> **TEXT PASSAGE**
┏━━

Omg I am dealing with the same exact problem with my 2017 Nissan Maxima and they told me I had sludge in my motor and they are doing me the same exact way it’s crazy because were going threw the same exact situation and that’s all Nissan did was took the cap off and told me it was a 3 hour process but when they sent pictures all I seen was the top of the oil cap thing so what came about your process?


----------



## c dbar (Apr 30, 2021)

I bought a brand new nissan rogue sport and at 40months with 33000 miles exact same thing happened.


----------



## VStar650CL (Nov 12, 2020)

Just to set the record straight:



chub said:


> A small, subtle malfunction, like a leak from your cooling system into your crankcase


 *NO.* This will pollute both the oil and coolant. Coolant sludge in the crankcase is beige-white and not brown.

┗━━

Stored entries:
┏━━

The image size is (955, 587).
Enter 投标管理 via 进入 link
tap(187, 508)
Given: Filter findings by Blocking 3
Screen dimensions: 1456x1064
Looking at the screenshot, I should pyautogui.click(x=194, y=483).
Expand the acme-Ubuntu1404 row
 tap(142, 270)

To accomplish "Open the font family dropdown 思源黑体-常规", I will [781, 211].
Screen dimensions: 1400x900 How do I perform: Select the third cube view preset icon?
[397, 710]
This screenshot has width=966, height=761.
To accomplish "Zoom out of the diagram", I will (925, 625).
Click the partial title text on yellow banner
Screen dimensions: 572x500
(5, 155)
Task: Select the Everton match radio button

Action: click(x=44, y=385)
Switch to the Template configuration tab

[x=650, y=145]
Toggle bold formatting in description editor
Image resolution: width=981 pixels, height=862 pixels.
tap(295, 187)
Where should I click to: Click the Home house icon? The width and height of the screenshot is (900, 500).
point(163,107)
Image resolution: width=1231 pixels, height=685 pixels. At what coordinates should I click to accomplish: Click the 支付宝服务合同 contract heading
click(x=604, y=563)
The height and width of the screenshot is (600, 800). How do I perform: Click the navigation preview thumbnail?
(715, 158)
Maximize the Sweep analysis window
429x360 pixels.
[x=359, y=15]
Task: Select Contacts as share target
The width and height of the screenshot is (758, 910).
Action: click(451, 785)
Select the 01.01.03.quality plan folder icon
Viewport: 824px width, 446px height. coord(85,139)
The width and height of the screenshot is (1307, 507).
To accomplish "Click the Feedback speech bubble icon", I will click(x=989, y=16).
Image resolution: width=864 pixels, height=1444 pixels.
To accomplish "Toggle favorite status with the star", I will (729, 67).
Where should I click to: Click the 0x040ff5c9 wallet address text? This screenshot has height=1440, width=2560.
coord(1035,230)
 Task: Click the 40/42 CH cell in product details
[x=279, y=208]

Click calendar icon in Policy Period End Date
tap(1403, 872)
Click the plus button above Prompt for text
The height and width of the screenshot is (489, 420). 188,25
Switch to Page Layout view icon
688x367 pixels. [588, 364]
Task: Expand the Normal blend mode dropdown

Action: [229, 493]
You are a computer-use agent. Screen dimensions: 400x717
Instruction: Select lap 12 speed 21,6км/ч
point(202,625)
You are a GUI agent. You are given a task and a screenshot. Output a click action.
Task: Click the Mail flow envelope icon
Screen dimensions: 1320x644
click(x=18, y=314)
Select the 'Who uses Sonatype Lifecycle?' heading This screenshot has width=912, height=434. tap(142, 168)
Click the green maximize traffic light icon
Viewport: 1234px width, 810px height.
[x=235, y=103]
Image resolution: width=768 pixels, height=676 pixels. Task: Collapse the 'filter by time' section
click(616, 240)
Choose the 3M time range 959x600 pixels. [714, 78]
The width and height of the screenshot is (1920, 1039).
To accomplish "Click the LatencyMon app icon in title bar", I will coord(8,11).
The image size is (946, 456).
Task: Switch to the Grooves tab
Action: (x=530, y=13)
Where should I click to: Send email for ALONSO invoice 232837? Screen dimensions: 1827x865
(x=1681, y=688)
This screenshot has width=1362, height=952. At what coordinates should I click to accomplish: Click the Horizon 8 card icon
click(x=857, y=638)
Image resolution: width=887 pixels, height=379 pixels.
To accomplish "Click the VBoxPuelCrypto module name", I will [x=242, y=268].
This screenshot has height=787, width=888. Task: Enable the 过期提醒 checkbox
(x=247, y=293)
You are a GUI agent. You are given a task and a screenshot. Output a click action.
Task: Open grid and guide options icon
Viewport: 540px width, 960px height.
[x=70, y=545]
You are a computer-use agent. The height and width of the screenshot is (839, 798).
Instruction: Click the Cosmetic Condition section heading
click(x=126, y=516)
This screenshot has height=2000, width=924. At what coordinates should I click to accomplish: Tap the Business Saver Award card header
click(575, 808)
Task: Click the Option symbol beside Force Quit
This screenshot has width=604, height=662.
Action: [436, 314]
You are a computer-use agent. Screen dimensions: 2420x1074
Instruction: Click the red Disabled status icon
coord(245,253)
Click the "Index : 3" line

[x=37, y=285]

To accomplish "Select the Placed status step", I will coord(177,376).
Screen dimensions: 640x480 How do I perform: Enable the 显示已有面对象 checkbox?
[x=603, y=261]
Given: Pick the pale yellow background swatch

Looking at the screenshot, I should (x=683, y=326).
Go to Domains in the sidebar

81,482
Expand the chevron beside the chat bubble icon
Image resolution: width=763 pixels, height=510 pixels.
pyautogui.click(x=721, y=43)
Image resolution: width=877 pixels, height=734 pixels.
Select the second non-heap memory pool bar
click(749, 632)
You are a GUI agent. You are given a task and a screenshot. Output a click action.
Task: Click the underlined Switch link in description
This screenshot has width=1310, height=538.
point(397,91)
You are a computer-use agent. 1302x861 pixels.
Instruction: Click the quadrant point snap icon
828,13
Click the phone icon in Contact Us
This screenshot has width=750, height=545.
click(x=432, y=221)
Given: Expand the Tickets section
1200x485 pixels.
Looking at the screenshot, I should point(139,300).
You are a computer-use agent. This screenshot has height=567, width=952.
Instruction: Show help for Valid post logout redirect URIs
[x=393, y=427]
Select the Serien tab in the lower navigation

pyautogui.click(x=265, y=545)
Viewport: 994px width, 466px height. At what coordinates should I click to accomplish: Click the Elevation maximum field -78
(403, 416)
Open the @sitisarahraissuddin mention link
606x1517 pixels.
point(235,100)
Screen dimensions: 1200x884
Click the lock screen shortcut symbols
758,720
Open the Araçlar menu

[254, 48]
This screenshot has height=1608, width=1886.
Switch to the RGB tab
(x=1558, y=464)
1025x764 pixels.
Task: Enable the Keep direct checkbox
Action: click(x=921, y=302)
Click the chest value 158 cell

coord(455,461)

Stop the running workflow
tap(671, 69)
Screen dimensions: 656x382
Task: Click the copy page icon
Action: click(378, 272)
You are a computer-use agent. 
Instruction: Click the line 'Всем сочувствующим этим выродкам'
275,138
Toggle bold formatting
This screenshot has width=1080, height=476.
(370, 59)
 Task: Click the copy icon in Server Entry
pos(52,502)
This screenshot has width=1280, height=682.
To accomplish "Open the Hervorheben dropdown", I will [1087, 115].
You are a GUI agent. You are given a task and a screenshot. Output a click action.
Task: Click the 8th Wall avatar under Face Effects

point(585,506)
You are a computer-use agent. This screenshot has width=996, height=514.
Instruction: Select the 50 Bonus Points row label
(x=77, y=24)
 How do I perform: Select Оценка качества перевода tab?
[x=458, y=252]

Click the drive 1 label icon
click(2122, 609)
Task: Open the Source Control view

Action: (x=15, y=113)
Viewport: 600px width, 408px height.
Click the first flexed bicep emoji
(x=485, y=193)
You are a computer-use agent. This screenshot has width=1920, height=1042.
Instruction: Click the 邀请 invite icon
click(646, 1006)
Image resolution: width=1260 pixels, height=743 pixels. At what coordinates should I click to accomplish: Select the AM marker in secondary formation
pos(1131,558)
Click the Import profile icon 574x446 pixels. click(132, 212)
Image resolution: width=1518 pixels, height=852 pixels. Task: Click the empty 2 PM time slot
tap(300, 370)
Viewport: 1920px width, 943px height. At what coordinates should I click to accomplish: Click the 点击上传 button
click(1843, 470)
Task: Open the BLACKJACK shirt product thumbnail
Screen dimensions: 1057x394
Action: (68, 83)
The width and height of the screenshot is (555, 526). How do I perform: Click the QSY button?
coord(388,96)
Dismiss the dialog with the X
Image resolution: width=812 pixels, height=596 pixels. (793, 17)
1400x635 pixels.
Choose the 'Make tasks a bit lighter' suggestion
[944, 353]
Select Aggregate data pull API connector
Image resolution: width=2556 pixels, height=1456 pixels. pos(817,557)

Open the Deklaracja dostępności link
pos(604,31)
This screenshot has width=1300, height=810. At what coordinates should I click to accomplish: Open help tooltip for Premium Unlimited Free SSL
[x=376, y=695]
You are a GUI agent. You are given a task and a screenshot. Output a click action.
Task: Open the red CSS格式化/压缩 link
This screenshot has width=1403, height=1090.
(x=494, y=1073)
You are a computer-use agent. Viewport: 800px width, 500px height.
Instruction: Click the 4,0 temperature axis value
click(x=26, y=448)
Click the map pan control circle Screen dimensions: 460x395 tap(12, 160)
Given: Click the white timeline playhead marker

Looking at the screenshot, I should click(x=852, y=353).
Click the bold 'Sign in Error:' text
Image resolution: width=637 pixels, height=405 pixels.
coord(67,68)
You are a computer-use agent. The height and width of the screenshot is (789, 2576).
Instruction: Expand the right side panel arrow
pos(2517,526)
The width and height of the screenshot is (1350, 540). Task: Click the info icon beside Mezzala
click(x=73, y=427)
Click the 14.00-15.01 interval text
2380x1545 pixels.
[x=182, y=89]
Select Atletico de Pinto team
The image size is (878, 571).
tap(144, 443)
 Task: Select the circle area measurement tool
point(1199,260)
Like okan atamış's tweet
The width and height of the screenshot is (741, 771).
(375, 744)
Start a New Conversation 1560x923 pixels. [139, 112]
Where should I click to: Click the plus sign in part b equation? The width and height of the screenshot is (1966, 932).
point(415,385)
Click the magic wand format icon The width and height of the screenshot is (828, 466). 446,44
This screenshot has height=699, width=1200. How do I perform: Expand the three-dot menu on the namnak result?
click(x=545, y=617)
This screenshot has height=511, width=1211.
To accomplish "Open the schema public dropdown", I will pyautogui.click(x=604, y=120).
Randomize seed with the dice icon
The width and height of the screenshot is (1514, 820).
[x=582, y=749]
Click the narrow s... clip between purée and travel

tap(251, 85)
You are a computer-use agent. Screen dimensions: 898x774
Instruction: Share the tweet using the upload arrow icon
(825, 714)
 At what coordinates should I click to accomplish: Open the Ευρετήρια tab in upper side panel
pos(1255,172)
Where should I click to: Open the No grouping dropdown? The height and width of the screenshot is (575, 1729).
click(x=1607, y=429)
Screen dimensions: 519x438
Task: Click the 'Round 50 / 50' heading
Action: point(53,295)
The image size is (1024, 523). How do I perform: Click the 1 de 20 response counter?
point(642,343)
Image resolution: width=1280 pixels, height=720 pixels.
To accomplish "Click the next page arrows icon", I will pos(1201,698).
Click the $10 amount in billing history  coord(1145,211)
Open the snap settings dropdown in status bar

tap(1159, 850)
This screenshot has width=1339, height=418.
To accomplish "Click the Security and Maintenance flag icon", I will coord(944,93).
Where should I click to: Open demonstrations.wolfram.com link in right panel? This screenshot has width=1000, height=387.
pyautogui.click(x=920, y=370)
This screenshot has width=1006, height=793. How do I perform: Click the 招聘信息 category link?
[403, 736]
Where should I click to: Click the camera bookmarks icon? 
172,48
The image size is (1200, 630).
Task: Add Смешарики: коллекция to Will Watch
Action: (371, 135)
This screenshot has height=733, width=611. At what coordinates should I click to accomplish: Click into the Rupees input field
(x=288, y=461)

┗━━

In the forum thread, what color is coolant sludge in the crankcase?

Beige-white, not brown.